Material shown: Begin

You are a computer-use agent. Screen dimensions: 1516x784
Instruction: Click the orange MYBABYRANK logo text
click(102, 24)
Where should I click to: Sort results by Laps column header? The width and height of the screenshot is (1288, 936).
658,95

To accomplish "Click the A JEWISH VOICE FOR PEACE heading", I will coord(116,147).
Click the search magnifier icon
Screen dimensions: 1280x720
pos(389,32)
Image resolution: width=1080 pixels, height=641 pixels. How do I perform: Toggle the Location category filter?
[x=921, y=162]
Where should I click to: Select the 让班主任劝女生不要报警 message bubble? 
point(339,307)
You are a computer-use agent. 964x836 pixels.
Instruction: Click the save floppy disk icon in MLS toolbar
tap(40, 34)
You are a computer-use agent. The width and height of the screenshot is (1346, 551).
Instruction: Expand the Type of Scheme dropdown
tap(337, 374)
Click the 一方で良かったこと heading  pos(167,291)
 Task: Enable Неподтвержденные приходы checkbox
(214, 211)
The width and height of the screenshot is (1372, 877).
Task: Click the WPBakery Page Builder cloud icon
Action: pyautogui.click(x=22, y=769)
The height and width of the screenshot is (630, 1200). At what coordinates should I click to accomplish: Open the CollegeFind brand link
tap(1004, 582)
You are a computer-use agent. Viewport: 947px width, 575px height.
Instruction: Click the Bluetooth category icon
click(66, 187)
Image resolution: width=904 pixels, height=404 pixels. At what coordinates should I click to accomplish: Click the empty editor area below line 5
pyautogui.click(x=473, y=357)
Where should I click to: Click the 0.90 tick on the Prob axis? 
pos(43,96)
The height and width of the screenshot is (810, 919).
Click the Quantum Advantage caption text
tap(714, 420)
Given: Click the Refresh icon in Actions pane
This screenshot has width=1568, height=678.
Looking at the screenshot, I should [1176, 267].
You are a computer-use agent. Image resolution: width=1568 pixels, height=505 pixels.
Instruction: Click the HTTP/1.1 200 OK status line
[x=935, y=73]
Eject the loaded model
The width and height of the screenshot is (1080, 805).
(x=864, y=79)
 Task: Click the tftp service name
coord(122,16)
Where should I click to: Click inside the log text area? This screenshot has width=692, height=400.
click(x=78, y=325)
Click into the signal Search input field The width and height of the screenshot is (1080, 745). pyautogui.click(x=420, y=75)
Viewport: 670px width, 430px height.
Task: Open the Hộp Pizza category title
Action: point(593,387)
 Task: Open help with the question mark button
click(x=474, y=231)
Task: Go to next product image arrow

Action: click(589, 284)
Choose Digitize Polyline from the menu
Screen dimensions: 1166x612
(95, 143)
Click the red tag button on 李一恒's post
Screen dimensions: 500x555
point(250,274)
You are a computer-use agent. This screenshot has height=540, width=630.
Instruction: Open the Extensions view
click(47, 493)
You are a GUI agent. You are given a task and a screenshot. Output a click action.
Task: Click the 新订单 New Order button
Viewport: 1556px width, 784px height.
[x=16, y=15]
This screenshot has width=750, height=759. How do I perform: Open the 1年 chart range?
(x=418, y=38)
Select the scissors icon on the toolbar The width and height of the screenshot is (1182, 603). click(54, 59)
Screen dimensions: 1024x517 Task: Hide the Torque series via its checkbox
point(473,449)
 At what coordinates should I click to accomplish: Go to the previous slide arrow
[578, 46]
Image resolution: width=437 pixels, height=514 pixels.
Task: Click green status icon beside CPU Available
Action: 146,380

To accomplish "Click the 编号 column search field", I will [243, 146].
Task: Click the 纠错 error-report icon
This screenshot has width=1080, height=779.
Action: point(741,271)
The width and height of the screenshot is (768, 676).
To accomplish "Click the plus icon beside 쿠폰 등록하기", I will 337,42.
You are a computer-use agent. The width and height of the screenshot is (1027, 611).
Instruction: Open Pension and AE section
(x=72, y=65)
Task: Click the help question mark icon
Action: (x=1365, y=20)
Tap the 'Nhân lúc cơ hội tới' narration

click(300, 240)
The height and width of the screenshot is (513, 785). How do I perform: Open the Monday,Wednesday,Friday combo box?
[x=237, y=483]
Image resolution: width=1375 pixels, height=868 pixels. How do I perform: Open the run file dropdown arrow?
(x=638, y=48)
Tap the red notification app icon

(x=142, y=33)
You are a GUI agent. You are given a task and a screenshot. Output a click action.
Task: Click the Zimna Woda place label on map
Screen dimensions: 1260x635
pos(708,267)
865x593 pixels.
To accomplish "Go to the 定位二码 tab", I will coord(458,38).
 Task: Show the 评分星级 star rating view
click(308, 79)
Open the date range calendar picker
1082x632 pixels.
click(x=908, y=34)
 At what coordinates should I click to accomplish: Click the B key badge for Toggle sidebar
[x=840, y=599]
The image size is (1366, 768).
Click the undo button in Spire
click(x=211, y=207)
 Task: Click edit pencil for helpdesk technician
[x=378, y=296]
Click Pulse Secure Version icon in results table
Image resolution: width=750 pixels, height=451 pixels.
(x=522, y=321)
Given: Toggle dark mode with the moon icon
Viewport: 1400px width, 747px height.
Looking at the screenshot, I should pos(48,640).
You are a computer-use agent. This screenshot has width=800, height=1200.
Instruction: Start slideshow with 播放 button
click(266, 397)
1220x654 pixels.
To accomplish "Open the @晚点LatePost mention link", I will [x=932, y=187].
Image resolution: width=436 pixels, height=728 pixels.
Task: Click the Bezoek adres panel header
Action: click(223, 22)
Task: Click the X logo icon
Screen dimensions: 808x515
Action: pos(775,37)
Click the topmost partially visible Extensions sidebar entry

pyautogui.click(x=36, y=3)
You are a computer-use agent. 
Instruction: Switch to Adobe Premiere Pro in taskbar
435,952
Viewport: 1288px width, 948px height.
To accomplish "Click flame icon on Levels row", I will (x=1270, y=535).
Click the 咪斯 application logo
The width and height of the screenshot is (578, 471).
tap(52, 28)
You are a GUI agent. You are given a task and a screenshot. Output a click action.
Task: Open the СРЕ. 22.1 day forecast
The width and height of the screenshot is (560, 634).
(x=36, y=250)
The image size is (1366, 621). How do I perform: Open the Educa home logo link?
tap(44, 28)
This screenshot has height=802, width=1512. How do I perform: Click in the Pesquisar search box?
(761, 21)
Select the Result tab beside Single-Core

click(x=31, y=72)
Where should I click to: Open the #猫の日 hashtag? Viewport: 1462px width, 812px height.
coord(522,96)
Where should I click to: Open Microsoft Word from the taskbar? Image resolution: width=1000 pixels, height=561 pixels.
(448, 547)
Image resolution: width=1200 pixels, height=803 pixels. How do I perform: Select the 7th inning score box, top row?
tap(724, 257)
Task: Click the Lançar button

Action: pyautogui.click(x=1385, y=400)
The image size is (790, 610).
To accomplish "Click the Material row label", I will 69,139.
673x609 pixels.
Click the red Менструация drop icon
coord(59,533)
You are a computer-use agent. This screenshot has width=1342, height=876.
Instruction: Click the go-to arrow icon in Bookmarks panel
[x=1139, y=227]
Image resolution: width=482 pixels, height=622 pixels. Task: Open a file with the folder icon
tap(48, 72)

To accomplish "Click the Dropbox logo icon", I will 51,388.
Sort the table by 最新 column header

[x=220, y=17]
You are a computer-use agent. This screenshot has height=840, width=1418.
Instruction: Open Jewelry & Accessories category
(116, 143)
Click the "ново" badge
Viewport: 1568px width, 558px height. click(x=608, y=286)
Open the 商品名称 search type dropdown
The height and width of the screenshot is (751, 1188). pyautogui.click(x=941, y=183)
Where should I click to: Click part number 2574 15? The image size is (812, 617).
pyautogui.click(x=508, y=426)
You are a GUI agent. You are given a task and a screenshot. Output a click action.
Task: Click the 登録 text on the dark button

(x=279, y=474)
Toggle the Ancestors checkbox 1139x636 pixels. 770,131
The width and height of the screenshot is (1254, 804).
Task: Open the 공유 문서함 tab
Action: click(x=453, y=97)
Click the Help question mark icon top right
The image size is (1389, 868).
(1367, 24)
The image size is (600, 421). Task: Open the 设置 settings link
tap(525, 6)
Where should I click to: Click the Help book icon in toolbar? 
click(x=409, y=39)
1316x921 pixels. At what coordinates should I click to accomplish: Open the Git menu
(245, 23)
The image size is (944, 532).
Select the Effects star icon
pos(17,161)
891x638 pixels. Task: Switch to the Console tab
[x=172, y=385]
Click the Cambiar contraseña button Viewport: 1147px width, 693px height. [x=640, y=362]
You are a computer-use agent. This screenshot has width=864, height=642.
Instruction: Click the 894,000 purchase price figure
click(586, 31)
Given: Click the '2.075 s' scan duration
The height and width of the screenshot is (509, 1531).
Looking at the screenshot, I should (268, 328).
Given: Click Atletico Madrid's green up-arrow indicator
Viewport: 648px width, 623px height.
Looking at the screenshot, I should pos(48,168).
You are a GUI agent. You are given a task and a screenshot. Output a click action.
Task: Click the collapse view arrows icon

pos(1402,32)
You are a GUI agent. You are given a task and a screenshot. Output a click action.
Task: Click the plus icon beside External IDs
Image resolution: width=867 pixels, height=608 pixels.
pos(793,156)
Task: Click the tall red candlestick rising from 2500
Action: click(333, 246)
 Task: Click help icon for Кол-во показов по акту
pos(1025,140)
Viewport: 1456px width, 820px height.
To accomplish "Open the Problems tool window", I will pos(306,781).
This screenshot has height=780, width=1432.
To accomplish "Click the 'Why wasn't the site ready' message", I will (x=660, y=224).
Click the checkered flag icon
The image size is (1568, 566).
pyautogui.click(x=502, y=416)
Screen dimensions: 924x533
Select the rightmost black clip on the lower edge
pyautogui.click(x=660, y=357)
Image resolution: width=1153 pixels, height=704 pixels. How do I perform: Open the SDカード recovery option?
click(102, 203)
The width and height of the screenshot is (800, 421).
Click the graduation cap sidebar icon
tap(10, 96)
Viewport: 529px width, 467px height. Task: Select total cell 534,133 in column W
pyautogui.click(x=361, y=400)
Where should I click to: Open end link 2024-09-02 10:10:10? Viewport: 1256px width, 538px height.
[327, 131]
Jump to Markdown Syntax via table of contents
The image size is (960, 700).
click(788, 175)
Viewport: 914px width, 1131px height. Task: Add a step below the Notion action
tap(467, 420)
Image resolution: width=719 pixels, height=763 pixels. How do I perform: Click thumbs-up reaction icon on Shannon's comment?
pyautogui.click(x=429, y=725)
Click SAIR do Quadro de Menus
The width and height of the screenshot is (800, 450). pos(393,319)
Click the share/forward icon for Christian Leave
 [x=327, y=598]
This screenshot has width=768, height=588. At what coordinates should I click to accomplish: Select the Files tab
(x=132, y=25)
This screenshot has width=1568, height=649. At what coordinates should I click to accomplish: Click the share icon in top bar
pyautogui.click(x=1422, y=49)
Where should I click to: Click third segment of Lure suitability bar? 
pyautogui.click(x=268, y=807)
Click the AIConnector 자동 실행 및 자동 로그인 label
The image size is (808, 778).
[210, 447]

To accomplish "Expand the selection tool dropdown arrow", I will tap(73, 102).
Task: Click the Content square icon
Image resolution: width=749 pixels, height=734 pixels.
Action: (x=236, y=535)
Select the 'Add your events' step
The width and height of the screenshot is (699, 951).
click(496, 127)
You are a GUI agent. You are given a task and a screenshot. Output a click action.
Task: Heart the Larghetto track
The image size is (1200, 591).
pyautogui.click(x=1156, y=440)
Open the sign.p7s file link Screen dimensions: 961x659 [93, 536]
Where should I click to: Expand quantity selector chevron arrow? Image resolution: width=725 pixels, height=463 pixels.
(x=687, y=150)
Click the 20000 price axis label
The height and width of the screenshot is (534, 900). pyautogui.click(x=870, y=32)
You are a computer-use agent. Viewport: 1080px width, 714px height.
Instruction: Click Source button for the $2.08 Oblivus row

Material shown: End

• Problem statement
Line count for "heading": say how many lines of the entries above include that word, and give only the number.

• Solution below
2